Recently, I was having a debate with a few of my friends about respect. I posed a question that I thought I had a pretty popular answer to, but apparently I didn’t. The question was:
If you were a waiter and you had just finished serving a couple of people who had a very large order ($100-$200 in total), would you feel more disrespected to have been given a single dollar for a tip, or nothing at all?
I was immediately told that they would be angrier if they didn’t receive a tip at all. I, for one, would rather not get anything at all in that situation. It was really strange to me that my point of view was so rare and unpopular.
What the argument boiled down to was respect. In my opinion, it’s more disrespectful to “half-ass” something than it is to not do it at all.

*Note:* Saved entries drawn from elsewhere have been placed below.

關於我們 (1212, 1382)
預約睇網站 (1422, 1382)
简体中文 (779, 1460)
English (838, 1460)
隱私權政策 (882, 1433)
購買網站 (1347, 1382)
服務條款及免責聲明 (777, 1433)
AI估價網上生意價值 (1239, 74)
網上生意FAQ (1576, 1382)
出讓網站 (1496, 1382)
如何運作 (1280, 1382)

I started thinking about why I thought this way. What could have shaped this way of thinking into my head?
The answer is simple; it’s the Washington Redskins.
The franchise that I’ve followed my whole life has taught me a lot about respect.
It stems from situations where doing nothing would’ve been better than doing something awful. From the lies about fan attendance to the lies about asking Alabama alumni for their opinions on Reuben Foster, there’s a common theme. If the team didn’t do anything at all, it would’ve been better than what it did do.
Some of the other guys I polled were fans of teams like New England, or Philly; they wouldn’t understand. It’s a mentality that has been encrypted into the fan base over the last two decades, and it’s incredibly demoralizing.
It’s no surprise that fans are rebelling against the team. The actions of just the last two seasons are enough to warrant an uprising.
And the unnecessary “improvements” will continue.
It has been reported that the team is looking to make a “splash move” in order to win the fans back. The team is desperate to draw fans back in and desperation leads to impulsive action.
I can’t speak for everyone. But, I know plenty of people who would rather the heads of the team come out of hiding, and just admit “We messed up.” They would tell the fans that they are going to try again, and this time it’s going to be done correctly. It won’t be pretty or exceptionally entertaining for the first few seasons, but a winner is going to be built. That’s how to reunite the fan base. Show some respect and it will be reciprocated.